— Exercise prompt —
Within the listing below, show every line that contains the word "clock".
%%
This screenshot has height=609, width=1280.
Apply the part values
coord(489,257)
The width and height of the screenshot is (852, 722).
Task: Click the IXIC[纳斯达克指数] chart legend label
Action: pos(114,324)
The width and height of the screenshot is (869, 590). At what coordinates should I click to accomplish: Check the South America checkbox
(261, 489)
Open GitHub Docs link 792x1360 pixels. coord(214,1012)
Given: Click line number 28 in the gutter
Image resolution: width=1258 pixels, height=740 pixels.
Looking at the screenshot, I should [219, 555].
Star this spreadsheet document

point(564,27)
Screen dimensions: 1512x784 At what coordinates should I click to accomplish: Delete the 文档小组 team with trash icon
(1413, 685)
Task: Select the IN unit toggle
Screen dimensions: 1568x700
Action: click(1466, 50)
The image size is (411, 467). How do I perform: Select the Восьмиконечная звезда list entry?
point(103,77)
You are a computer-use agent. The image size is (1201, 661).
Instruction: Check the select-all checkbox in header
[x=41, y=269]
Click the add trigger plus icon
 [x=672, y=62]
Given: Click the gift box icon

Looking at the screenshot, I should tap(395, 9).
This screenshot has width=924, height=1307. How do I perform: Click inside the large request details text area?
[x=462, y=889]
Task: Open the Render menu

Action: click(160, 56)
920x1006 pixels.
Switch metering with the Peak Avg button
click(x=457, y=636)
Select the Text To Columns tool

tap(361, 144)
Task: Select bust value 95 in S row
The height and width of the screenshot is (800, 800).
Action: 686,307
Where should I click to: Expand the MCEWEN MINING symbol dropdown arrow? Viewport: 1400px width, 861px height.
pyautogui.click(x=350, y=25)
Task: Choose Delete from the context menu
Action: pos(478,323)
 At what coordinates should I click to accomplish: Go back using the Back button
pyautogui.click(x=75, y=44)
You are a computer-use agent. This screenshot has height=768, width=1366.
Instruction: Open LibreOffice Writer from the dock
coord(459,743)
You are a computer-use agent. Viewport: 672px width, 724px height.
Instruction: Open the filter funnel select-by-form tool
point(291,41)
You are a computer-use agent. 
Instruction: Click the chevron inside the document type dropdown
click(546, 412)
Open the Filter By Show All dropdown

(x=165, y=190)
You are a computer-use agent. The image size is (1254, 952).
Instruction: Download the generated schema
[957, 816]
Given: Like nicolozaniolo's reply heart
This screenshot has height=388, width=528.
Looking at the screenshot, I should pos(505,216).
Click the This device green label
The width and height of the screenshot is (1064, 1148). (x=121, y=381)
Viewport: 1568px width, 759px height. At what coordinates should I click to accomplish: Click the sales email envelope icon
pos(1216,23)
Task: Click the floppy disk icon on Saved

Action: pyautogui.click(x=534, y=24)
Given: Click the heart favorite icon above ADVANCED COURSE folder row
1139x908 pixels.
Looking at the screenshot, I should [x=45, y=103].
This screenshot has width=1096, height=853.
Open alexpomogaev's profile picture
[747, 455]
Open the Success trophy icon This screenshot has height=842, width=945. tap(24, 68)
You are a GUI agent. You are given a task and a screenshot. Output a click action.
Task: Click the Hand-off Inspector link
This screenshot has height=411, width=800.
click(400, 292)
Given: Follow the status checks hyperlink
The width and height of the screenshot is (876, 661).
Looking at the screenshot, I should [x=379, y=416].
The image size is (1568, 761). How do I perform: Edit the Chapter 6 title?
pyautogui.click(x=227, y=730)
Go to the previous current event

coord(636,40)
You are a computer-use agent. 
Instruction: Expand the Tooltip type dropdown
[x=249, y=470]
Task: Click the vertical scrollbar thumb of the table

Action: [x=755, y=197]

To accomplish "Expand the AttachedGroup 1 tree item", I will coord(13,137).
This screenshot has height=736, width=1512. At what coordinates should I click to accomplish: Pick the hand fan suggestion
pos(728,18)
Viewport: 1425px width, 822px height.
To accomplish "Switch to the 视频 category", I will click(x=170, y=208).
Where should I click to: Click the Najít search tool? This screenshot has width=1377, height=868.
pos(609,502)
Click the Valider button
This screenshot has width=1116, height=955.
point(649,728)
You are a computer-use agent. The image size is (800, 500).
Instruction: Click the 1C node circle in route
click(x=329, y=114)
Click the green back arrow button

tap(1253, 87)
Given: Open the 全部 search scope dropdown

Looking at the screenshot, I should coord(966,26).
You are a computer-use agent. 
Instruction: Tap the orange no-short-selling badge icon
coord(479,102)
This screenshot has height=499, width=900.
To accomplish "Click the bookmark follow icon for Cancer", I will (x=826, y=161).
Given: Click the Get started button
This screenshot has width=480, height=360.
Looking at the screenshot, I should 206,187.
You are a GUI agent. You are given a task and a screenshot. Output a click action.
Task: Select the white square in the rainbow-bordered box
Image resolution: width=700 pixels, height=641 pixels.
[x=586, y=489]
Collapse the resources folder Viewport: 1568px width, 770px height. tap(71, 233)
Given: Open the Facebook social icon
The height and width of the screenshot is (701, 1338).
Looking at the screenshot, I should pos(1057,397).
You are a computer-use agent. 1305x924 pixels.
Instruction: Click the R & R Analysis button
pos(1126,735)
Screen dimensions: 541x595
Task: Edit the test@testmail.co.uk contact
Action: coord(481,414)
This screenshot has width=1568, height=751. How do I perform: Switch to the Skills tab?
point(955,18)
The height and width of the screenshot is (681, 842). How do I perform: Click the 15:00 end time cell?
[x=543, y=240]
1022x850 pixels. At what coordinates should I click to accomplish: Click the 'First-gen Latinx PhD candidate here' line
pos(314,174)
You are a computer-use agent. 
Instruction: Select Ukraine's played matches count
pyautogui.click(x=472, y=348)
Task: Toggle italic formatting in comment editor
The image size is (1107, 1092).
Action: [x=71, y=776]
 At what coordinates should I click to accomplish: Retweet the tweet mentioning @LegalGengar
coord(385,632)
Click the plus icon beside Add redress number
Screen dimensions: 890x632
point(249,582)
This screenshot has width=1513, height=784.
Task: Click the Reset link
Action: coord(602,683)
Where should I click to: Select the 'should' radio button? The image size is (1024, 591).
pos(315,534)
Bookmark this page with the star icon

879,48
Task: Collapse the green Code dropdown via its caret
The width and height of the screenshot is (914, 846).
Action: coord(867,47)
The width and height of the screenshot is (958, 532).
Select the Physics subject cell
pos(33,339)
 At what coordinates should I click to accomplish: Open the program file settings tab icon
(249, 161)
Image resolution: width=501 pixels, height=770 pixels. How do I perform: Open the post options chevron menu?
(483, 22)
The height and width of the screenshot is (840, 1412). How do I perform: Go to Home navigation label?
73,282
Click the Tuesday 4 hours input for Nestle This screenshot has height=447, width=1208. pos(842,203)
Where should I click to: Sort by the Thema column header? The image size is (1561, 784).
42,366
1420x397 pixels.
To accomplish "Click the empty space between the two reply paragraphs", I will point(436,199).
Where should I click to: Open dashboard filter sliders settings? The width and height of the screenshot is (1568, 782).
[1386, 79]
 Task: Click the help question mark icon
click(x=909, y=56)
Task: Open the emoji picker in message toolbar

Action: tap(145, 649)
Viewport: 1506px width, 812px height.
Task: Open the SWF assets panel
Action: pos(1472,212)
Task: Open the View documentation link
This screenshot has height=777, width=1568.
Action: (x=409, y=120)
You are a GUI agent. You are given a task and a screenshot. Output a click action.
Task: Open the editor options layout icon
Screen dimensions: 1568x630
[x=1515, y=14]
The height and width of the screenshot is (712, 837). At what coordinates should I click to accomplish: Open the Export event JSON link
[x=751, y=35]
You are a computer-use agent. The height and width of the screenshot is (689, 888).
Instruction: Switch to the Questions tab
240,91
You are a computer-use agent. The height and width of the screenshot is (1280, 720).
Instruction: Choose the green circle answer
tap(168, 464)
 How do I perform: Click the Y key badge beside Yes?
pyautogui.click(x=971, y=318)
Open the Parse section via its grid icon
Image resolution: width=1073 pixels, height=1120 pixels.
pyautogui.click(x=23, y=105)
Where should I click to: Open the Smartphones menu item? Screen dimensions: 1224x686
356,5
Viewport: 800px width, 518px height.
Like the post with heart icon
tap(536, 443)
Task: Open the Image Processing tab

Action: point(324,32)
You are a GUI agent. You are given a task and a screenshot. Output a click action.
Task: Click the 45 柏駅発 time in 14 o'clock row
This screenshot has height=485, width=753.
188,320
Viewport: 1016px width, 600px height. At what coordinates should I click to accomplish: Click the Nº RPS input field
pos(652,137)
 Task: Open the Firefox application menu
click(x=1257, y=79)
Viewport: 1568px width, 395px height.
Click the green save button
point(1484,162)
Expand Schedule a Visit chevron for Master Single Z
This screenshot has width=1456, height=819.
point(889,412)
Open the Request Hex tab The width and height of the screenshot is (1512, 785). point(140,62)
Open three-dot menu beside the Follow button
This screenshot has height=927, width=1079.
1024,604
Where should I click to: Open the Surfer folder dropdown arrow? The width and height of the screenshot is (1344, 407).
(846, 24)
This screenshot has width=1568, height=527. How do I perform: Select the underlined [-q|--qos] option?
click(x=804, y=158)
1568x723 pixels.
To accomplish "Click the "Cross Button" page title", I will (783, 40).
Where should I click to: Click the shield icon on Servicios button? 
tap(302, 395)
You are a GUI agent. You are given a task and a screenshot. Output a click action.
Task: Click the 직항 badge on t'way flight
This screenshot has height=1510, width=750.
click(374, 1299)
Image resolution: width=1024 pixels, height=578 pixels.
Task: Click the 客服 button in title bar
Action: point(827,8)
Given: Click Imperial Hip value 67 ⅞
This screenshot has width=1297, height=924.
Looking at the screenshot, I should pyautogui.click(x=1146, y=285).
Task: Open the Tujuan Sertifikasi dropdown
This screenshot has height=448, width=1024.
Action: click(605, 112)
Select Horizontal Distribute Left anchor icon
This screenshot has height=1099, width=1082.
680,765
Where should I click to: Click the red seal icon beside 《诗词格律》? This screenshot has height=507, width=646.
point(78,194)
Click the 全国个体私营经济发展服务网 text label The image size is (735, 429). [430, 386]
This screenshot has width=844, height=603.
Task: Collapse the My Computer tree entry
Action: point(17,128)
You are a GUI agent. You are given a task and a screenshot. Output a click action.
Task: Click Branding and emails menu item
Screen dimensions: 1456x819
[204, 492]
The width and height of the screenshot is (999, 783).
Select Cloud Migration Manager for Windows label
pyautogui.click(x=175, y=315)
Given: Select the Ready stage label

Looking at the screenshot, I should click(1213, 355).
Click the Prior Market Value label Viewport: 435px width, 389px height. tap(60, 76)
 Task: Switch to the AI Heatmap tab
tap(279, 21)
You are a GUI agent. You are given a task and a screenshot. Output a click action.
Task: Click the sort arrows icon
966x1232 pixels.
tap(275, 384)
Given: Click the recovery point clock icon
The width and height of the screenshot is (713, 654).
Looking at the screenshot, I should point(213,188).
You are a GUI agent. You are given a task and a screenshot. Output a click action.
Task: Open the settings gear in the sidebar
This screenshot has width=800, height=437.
%%
— Task response —
Task: Click the 45 柏駅発 time in 14 o'clock row
Given: Click the recovery point clock icon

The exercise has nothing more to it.